Requirement —
Print the listing below once more, unchanged.

=======

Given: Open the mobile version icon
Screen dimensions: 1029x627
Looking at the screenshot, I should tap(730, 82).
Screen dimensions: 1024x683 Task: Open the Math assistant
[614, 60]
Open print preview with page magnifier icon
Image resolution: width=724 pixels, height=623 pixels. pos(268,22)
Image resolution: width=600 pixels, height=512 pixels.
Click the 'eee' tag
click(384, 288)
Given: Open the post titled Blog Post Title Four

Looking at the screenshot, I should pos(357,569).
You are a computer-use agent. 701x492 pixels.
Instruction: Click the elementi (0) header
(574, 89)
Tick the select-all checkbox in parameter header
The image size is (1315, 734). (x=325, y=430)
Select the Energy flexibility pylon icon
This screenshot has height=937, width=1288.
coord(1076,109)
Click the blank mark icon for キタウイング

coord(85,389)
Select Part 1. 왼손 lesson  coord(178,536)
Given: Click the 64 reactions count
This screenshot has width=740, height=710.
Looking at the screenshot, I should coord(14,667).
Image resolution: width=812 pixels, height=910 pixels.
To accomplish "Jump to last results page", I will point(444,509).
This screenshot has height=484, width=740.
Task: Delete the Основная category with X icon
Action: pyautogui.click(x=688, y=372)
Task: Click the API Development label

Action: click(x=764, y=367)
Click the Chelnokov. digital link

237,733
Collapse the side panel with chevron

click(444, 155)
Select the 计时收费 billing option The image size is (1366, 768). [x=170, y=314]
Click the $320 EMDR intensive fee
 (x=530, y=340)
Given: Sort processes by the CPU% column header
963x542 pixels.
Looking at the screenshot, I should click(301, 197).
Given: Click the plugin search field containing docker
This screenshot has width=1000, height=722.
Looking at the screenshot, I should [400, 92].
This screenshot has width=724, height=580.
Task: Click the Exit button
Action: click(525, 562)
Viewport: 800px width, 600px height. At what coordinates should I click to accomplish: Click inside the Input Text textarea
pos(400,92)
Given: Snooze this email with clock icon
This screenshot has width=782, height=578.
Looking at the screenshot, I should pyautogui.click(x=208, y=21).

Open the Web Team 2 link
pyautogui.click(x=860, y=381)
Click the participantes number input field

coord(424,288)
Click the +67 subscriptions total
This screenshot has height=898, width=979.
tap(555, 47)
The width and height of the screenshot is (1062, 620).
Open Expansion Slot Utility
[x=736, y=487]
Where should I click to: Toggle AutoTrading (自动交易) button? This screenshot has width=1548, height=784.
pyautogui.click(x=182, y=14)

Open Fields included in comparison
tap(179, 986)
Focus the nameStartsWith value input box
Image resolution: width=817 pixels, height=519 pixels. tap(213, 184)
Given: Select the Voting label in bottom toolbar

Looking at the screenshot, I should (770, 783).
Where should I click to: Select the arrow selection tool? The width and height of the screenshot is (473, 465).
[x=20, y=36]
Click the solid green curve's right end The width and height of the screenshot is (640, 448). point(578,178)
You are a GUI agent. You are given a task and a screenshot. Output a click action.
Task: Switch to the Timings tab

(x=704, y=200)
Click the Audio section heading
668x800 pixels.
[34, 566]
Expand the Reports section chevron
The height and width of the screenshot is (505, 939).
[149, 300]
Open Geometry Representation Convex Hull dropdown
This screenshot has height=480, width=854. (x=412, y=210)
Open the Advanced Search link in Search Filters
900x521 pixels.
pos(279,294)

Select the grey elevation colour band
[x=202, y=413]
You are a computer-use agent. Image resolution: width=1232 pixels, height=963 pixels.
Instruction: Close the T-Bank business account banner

=======

Reply —
Given: Open the mobile version icon
Screen dimensions: 1029x627
Looking at the screenshot, I should tap(730, 82).
Screen dimensions: 1024x683 Task: Open the Math assistant
[614, 60]
Open print preview with page magnifier icon
Image resolution: width=724 pixels, height=623 pixels. pos(268,22)
Image resolution: width=600 pixels, height=512 pixels.
Click the 'eee' tag
click(384, 288)
Given: Open the post titled Blog Post Title Four

Looking at the screenshot, I should pos(357,569).
You are a computer-use agent. 701x492 pixels.
Instruction: Click the elementi (0) header
(574, 89)
Tick the select-all checkbox in parameter header
The image size is (1315, 734). (x=325, y=430)
Select the Energy flexibility pylon icon
This screenshot has height=937, width=1288.
coord(1076,109)
Click the blank mark icon for キタウイング

coord(85,389)
Select Part 1. 왼손 lesson  coord(178,536)
Given: Click the 64 reactions count
This screenshot has width=740, height=710.
Looking at the screenshot, I should coord(14,667).
Image resolution: width=812 pixels, height=910 pixels.
To accomplish "Jump to last results page", I will point(444,509).
This screenshot has height=484, width=740.
Task: Delete the Основная category with X icon
Action: pyautogui.click(x=688, y=372)
Task: Click the API Development label

Action: click(x=764, y=367)
Click the Chelnokov. digital link

237,733
Collapse the side panel with chevron

click(444, 155)
Select the 计时收费 billing option The image size is (1366, 768). [x=170, y=314]
Click the $320 EMDR intensive fee
 (x=530, y=340)
Given: Sort processes by the CPU% column header
963x542 pixels.
Looking at the screenshot, I should click(301, 197).
Given: Click the plugin search field containing docker
This screenshot has width=1000, height=722.
Looking at the screenshot, I should [400, 92].
This screenshot has width=724, height=580.
Task: Click the Exit button
Action: click(525, 562)
Viewport: 800px width, 600px height. At what coordinates should I click to accomplish: Click inside the Input Text textarea
pos(400,92)
Given: Snooze this email with clock icon
This screenshot has width=782, height=578.
Looking at the screenshot, I should pyautogui.click(x=208, y=21).

Open the Web Team 2 link
pyautogui.click(x=860, y=381)
Click the participantes number input field

coord(424,288)
Click the +67 subscriptions total
This screenshot has height=898, width=979.
tap(555, 47)
The width and height of the screenshot is (1062, 620).
Open Expansion Slot Utility
[x=736, y=487]
Where should I click to: Toggle AutoTrading (自动交易) button? This screenshot has width=1548, height=784.
pyautogui.click(x=182, y=14)

Open Fields included in comparison
tap(179, 986)
Focus the nameStartsWith value input box
Image resolution: width=817 pixels, height=519 pixels. tap(213, 184)
Given: Select the Voting label in bottom toolbar

Looking at the screenshot, I should (770, 783).
Where should I click to: Select the arrow selection tool? The width and height of the screenshot is (473, 465).
[x=20, y=36]
Click the solid green curve's right end The width and height of the screenshot is (640, 448). point(578,178)
You are a GUI agent. You are given a task and a screenshot. Output a click action.
Task: Switch to the Timings tab

(x=704, y=200)
Click the Audio section heading
668x800 pixels.
[34, 566]
Expand the Reports section chevron
The height and width of the screenshot is (505, 939).
[149, 300]
Open Geometry Representation Convex Hull dropdown
This screenshot has height=480, width=854. (x=412, y=210)
Open the Advanced Search link in Search Filters
900x521 pixels.
pos(279,294)

Select the grey elevation colour band
[x=202, y=413]
You are a computer-use agent. Image resolution: width=1232 pixels, height=963 pixels.
Instruction: Close the T-Bank business account banner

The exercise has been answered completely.